— Start of Provided information —
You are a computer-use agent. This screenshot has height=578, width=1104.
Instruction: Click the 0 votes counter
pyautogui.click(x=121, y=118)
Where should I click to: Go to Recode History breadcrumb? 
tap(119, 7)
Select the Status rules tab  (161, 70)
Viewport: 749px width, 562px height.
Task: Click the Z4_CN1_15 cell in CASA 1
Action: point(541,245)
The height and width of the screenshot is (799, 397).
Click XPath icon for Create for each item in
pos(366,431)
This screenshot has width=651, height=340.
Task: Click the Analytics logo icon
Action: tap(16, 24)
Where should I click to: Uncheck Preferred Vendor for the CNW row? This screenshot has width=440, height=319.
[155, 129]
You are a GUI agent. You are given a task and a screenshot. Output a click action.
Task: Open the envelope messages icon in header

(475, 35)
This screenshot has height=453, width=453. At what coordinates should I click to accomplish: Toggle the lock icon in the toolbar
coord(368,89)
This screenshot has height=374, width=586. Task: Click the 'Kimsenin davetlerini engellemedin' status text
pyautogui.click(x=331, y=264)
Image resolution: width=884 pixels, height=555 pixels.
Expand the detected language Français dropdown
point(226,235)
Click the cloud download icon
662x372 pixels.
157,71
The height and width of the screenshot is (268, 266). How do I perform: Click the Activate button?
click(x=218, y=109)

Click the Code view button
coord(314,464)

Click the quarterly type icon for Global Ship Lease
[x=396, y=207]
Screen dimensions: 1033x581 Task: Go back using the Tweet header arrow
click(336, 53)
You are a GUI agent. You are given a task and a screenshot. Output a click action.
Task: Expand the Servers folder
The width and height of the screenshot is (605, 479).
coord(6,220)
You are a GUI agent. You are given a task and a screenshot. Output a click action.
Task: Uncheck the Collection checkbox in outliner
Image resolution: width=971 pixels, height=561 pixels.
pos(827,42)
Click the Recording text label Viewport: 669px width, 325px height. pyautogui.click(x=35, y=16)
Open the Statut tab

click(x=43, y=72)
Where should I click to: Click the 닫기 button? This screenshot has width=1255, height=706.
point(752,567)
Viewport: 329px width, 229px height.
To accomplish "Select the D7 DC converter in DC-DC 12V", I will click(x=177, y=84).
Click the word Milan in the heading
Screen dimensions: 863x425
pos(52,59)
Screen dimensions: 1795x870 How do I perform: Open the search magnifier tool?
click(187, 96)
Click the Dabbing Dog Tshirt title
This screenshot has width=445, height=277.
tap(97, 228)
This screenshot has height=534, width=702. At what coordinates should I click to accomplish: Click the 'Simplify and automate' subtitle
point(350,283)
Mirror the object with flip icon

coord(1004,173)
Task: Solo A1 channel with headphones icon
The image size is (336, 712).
— End of Provided information —
= Exercise =
Copy every one of the rows above word for word, leaving none out.

= Response below =
You are a computer-use agent. This screenshot has height=578, width=1104.
Instruction: Click the 0 votes counter
pyautogui.click(x=121, y=118)
Where should I click to: Go to Recode History breadcrumb? 
tap(119, 7)
Select the Status rules tab  (161, 70)
Viewport: 749px width, 562px height.
Task: Click the Z4_CN1_15 cell in CASA 1
Action: point(541,245)
The height and width of the screenshot is (799, 397).
Click XPath icon for Create for each item in
pos(366,431)
This screenshot has width=651, height=340.
Task: Click the Analytics logo icon
Action: tap(16, 24)
Where should I click to: Uncheck Preferred Vendor for the CNW row? This screenshot has width=440, height=319.
[155, 129]
You are a GUI agent. You are given a task and a screenshot. Output a click action.
Task: Open the envelope messages icon in header

(475, 35)
This screenshot has height=453, width=453. At what coordinates should I click to accomplish: Toggle the lock icon in the toolbar
coord(368,89)
This screenshot has height=374, width=586. Task: Click the 'Kimsenin davetlerini engellemedin' status text
pyautogui.click(x=331, y=264)
Image resolution: width=884 pixels, height=555 pixels.
Expand the detected language Français dropdown
point(226,235)
Click the cloud download icon
662x372 pixels.
157,71
The height and width of the screenshot is (268, 266). How do I perform: Click the Activate button?
click(x=218, y=109)

Click the Code view button
coord(314,464)

Click the quarterly type icon for Global Ship Lease
[x=396, y=207]
Screen dimensions: 1033x581 Task: Go back using the Tweet header arrow
click(336, 53)
You are a GUI agent. You are given a task and a screenshot. Output a click action.
Task: Expand the Servers folder
The width and height of the screenshot is (605, 479).
coord(6,220)
You are a GUI agent. You are given a task and a screenshot. Output a click action.
Task: Uncheck the Collection checkbox in outliner
Image resolution: width=971 pixels, height=561 pixels.
pos(827,42)
Click the Recording text label Viewport: 669px width, 325px height. pyautogui.click(x=35, y=16)
Open the Statut tab

click(x=43, y=72)
Where should I click to: Click the 닫기 button? This screenshot has width=1255, height=706.
point(752,567)
Viewport: 329px width, 229px height.
To accomplish "Select the D7 DC converter in DC-DC 12V", I will click(x=177, y=84).
Click the word Milan in the heading
Screen dimensions: 863x425
pos(52,59)
Screen dimensions: 1795x870 How do I perform: Open the search magnifier tool?
click(187, 96)
Click the Dabbing Dog Tshirt title
This screenshot has width=445, height=277.
tap(97, 228)
This screenshot has height=534, width=702. At what coordinates should I click to accomplish: Click the 'Simplify and automate' subtitle
point(350,283)
Mirror the object with flip icon

coord(1004,173)
Task: Solo A1 channel with headphones icon
The image size is (336, 712).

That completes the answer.